Ich kann hier erklären, dass die Landesregierung bereit ist, die Integrationspolitik in NordrheinWestfalen zukünftig ohne parteipolitische Auseinandersetzungen, die dann prägend wären, zu gestalten. Wir wissen alle, dass es unterschiedliche Auffassungen gibt. Aber Integrationspolitik ist zu wichtig, als sie im parteipolitischen Hickhack untergehen zu lassen.
Ich habe nicht die Absicht, dieses Thema angesichts der obskuren Thesen des Herrn Sarrazin zu behandeln. Man muss nicht über jedes Stöckchen springen, das einem hingehalten wird.
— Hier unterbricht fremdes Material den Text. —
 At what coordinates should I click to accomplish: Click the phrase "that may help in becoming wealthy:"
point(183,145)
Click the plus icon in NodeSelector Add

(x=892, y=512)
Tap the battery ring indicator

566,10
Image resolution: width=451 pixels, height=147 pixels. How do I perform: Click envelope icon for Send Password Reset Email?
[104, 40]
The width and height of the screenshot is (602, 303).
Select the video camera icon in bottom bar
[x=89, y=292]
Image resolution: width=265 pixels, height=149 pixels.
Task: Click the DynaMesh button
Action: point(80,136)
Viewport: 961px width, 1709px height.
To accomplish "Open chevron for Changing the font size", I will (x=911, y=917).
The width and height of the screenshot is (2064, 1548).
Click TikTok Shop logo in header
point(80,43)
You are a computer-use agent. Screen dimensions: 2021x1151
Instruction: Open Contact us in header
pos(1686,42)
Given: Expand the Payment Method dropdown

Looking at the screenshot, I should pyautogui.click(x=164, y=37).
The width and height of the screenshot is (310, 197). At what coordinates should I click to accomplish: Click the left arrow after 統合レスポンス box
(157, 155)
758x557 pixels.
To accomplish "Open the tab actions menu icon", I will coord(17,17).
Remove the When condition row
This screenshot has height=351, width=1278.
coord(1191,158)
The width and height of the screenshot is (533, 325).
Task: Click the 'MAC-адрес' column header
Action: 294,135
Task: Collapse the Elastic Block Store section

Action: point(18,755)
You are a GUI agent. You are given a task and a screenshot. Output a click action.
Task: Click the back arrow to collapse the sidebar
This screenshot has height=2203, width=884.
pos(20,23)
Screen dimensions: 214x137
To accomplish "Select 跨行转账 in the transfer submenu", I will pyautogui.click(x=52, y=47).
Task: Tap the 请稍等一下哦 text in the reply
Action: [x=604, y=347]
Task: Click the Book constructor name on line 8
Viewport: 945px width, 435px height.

Integrationspolitik ist gerade in Nordrhein-Westfalen nichts Neues. Ich glaube auch nicht, dass, wie ein großes Nachrichtenmagazin schrieb, staatliche
Politik generell versagt hat. Ich glaube vielmehr, dass wir zu spät begonnen haben, uns über Integrationspolitik Gedanken zu machen und diese Gedanken zu realisieren.
Viele Jahre lang haben wir versäumt, darüber zu diskutieren, ob Deutschland nun wirklich ein Einwanderungsland ist oder nicht. Ich habe den Eindruck, dass viele Zeitgenossen, die heute über Defizite in der Integrationspolitik sprechen, immer noch identisch sind mit denjenigen, die nicht wissen, dass Deutschland ein Einwanderungsland ist.
Natürlich haben wir große Herausforderungen in der Integrationspolitik zu bewältigen. Deshalb hat die Landesregierung das Thema „Integration“ institutionell und auch politisch aufgewertet. Integration ist gleichberechtigt in das Arbeits- und Sozialministerium und damit in ein klassisches Ministerium eingebettet worden.
Erstmals gibt es eine Staatssekretärin für Integration – jemanden, der am eigenen Leibe erfahren hat, was Integration bedeutet und was nicht.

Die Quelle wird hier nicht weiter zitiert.